- [Directions]:
Every entry is to be set down a second time, precisely as written.

Supplied information START

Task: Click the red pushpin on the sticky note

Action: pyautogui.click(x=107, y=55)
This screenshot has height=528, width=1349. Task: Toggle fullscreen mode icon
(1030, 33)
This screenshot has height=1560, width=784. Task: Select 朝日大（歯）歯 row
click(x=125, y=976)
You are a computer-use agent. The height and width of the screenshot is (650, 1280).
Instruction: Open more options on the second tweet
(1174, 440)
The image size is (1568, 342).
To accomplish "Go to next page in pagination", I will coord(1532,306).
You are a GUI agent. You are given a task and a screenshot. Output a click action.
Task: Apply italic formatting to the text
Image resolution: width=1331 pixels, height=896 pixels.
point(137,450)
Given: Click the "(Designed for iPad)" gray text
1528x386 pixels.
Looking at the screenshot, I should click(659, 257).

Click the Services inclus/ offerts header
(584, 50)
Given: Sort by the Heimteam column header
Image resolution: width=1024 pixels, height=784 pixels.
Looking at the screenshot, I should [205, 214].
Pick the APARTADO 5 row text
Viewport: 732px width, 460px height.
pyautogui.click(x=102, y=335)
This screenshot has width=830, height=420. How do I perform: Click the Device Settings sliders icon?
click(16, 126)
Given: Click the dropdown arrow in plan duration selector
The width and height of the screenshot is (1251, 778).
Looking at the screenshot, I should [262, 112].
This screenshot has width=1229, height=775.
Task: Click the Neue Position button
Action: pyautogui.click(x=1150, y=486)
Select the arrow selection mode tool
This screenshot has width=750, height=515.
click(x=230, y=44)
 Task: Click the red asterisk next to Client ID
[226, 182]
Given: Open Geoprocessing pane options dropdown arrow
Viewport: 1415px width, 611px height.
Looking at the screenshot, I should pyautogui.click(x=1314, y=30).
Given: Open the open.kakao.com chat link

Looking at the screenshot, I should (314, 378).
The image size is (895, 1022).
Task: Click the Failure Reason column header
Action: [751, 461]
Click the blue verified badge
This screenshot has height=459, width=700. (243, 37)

Supplied information END

- [Completed task]:
Task: Click the red pushpin on the sticky note

Action: pyautogui.click(x=107, y=55)
This screenshot has height=528, width=1349. Task: Toggle fullscreen mode icon
(1030, 33)
This screenshot has height=1560, width=784. Task: Select 朝日大（歯）歯 row
click(x=125, y=976)
You are a computer-use agent. The height and width of the screenshot is (650, 1280).
Instruction: Open more options on the second tweet
(1174, 440)
The image size is (1568, 342).
To accomplish "Go to next page in pagination", I will coord(1532,306).
You are a GUI agent. You are given a task and a screenshot. Output a click action.
Task: Apply italic formatting to the text
Image resolution: width=1331 pixels, height=896 pixels.
point(137,450)
Given: Click the "(Designed for iPad)" gray text
1528x386 pixels.
Looking at the screenshot, I should click(659, 257).

Click the Services inclus/ offerts header
(584, 50)
Given: Sort by the Heimteam column header
Image resolution: width=1024 pixels, height=784 pixels.
Looking at the screenshot, I should [205, 214].
Pick the APARTADO 5 row text
Viewport: 732px width, 460px height.
pyautogui.click(x=102, y=335)
This screenshot has width=830, height=420. How do I perform: Click the Device Settings sliders icon?
click(16, 126)
Given: Click the dropdown arrow in plan duration selector
The width and height of the screenshot is (1251, 778).
Looking at the screenshot, I should [262, 112].
This screenshot has width=1229, height=775.
Task: Click the Neue Position button
Action: pyautogui.click(x=1150, y=486)
Select the arrow selection mode tool
This screenshot has width=750, height=515.
click(x=230, y=44)
 Task: Click the red asterisk next to Client ID
[226, 182]
Given: Open Geoprocessing pane options dropdown arrow
Viewport: 1415px width, 611px height.
Looking at the screenshot, I should pyautogui.click(x=1314, y=30).
Given: Open the open.kakao.com chat link

Looking at the screenshot, I should (314, 378).
The image size is (895, 1022).
Task: Click the Failure Reason column header
Action: [751, 461]
Click the blue verified badge
This screenshot has height=459, width=700. (243, 37)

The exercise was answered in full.